Another type of fluctuating dystonia is paroxysmal dystonia, characterized by sudden onset or an exacerbation of dystonic movements lasting seconds to hours (24) (also see Chapter 38) (Table 28.3). We favor a classification for this group of disorders that is based chiefly on precipitating events, which categorizes the attacks as either nonkinesigenic or kinesigenic paroxysmal dyskinesia. In contrast to paroxysmal nonkinesigenic dystonia (PND), which occurs unpredictably without any particular precipitant, paroxysmal kinesigenic dystonia (PKD) is induced by a sudden movement. In addition, paroxysmal exertional dystonia (PED) follows prolonged physical exertion, and paroxysmal hypnogenic dystonia (PHD) occurs only during sleep. These paroxysmal episodes usually last only a few seconds to minutes and may be exacerbated by stress, extreme temperatures, menses, and other factors. Some paroxysmal dystonias are also associated with seizures and ataxia. The relationship between paroxysmal dystonia and epilepsy is further supported by the observation that dystonic movements can occur during certain seizures (ictal dystonia) (25) and that PKD responds well to anticonvulsant drugs (24).
In addition to the idiopathic fluctuating dystonias, there are many other causes of paroxysmal or fluctuating dystonias, including seizures, multiple sclerosis, thyrotoxicosis, migraines, transient ischemic attacks, aminoacidurias, and other metabolic disorders (see Table 28.2). Inherited errors of metabolism, such as aromatic amino acid decarboxylase deficiency, should be considered in patients with fluctuating (diurnal) dystonia, particularly if it starts in infancy and if accompanied by axial hypotonia, athetosis, ocular convergence spasm, oculogyric crises, and limb rigidity (26). Patients with aromatic amino acid decarboxylase deficiency fail to respond to levodopa but may obtain substantial benefit from dopamine agonists. The disorder is inherited in an autosomal recessive pattern and the gene maps to 7p12.1–p12.3 (27). Levodopa therapy, acute dystonic reactions to neuroleptics, and gastroesophageal reflux are other examples of intermittent fluctuating dystonia. Another example of intermittent paroxysmal dystonia is oculogyric crisis, characterized by a sudden, transient, conjugate eye deviation, often seen as part of the postencephalitic parkinsonism syndrome, Tourette’s syndrome, drug-induced dystonia, or tardive dyskinesia (28). There are many other causes of paroxysmal dystonias, and these should be pursued particularly in patients with atypical features (24,29).
CLASSIFICATION BY DISTRIBUTION
Dystonia may be classified according to distribution into one of five categories:
1. Focal dystonia affects a single body part and is exemplified by cervical dystonia (torticollis); occupational cramp (e.g., writer’s cramp); foot dystonia; oculogyric deviations; blepharospasm; oromandibular, lingual, pharyngeal, and laryngeal dystonia (spasmodic dysphonia); and some forms of bruxism and trismus.

* **What you are asked to do**
Reproduce the dystonia text above word for word, beginning at "CLASSIFICATION BY DISTRIBUTION" and stopping after "bruxism and trismus.".

* **The data**
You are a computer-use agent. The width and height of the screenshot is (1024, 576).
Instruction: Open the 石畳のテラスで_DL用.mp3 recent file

--

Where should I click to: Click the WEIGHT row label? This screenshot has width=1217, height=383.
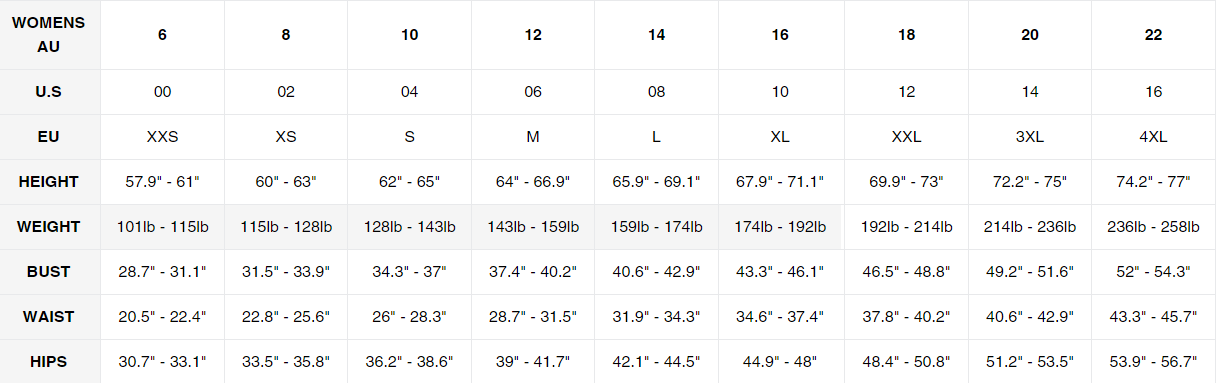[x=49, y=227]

* **Written solution**
CLASSIFICATION BY DISTRIBUTION
Dystonia may be classified according to distribution into one of five categories:
1. Focal dystonia affects a single body part and is exemplified by cervical dystonia (torticollis); occupational cramp (e.g., writer’s cramp); foot dystonia; oculogyric deviations; blepharospasm; oromandibular, lingual, pharyngeal, and laryngeal dystonia (spasmodic dysphonia); and some forms of bruxism and trismus.